● READING TEXT:
....................
The lesion determination model is, for example, a model trained to output a determination result regarding the lesion part in the endoscopic image in response to input, to the model, of input data based on the endoscopic image. In other words, the lesion determination model is a model which learned a relation between input data inputted to the lesion determination model and the determination result regarding the lesion part in the endoscopic image used for the generation of the input data. The lesion determination model may be a model configured to determine at least one of the presence or absence of a particular type of disease and/or the degree of the disease, or may be a model configured to determine at least the type of the detected disease. For example, the lesion determination model may be configured to determine the degree of inflammation or the amount of bleeding of the photographed part in the endoscopic image. Instead of or in addition to the above-described determination result, the lesion determination model may be configured to output information indicating the position or region (area) of the lesion part in the inputted endoscopic image.
....................
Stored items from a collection

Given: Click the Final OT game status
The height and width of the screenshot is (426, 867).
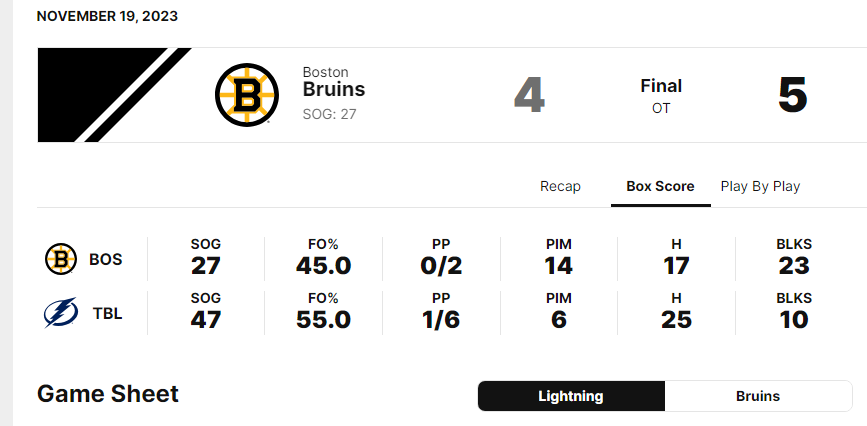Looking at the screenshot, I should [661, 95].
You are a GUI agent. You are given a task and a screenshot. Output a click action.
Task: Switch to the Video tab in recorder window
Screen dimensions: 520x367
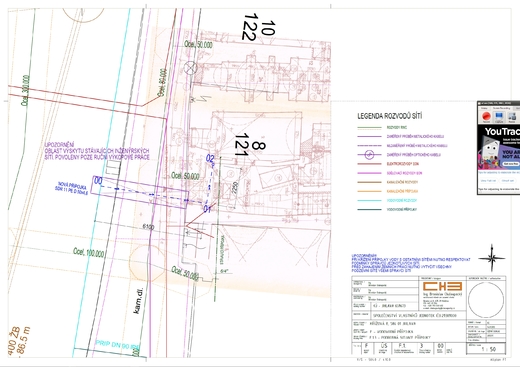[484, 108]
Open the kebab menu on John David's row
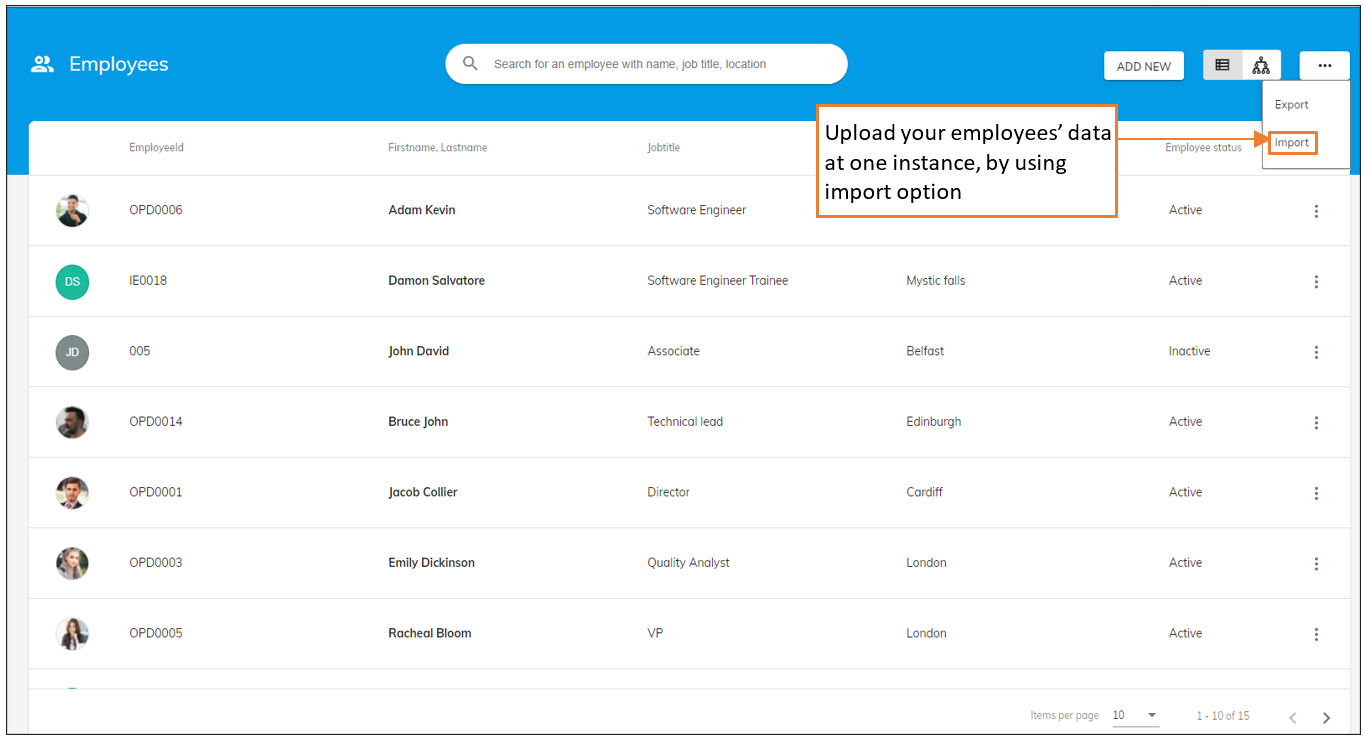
....................
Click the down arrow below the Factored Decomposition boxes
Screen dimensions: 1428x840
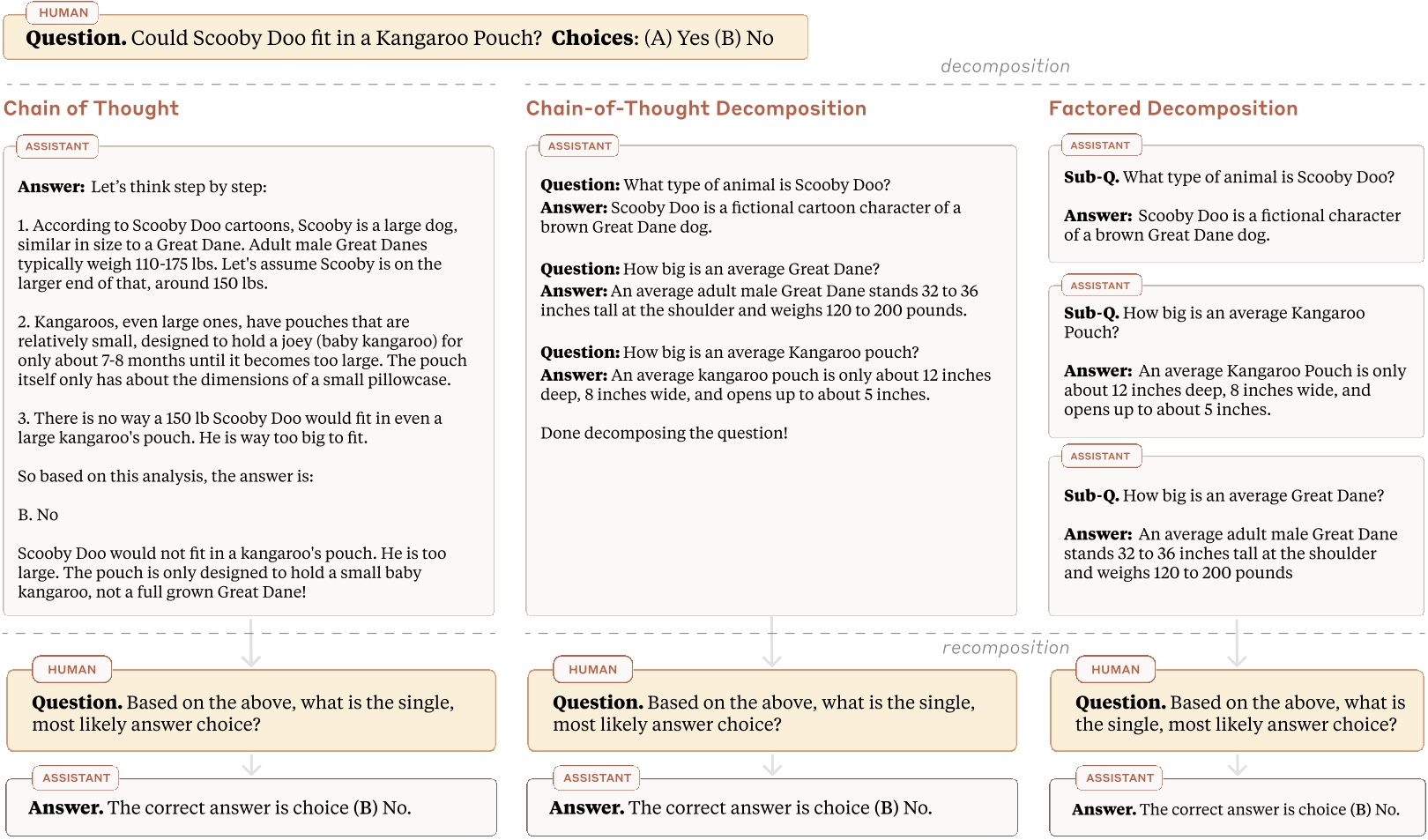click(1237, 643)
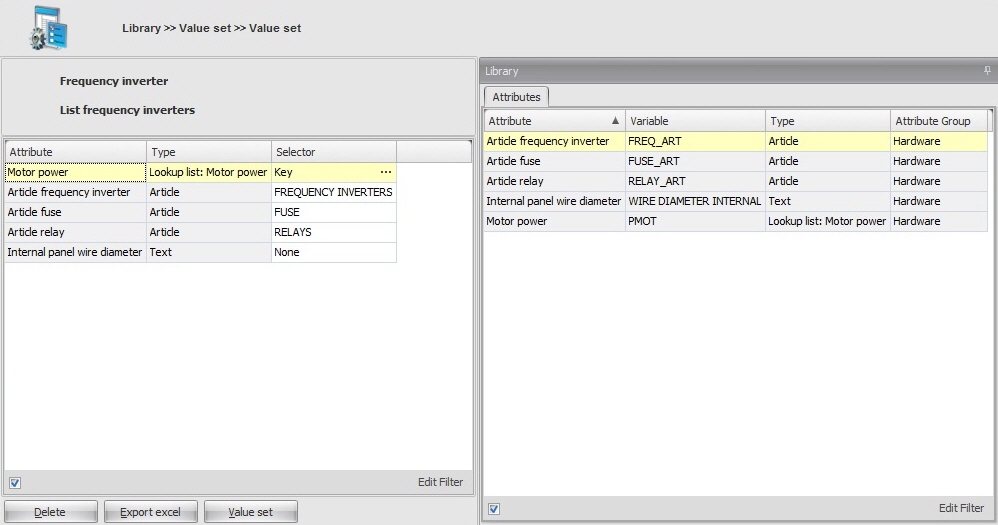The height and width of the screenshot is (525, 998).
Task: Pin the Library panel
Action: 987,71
....................
● CHECK YOUR UNDERSTANDING:
(1) Rewrite the paragraph of the text on the lesion determination model that begins "The lesion determination model is, for example," as a bulleted list that keeps its main facts.
(2) Translate this sentence from the text on the lesion determination model into Spanish: "For example, the lesion determination model may be configured to determine the degree of inflammation or the amount of bleeding of the photographed part in the endoscopic image."
(3) Answer these questions from the text on the lesion determination model.
(a) Between which two things has the model learned a relation?
(b) Besides the presence or absence of a particular type of disease, what else about that disease may the model determine?
(c) What information may the model output instead of or in addition to the determination result?

● SOLUTIONS TO EACH TASK:
(1)
- The model is trained to output a determination result about the lesion part in an endoscopic image when it receives input data based on that image.
- It has learned the relation between its input data and the determination result for the endoscopic image used to generate that data.
- It may determine the presence or absence of a particular type of disease and/or the degree of the disease, or at least the type of the detected disease.
- For example, it may determine the degree of inflammation or the amount of bleeding of the photographed part.
- Instead of or in addition to the determination result, it may output information indicating the position or region (area) of the lesion part in the image.

(2) Por ejemplo, el modelo de determinación de lesiones puede estar configurado para determinar el grado de inflamación o la cantidad de sangrado de la parte fotografiada en la imagen endoscópica.

(3)
(a) Between the input data inputted to the model and the determination result regarding the lesion part in the endoscopic image used to generate that input data.
(b) The degree of the disease.
(c) Information indicating the position or region (area) of the lesion part in the inputted endoscopic image.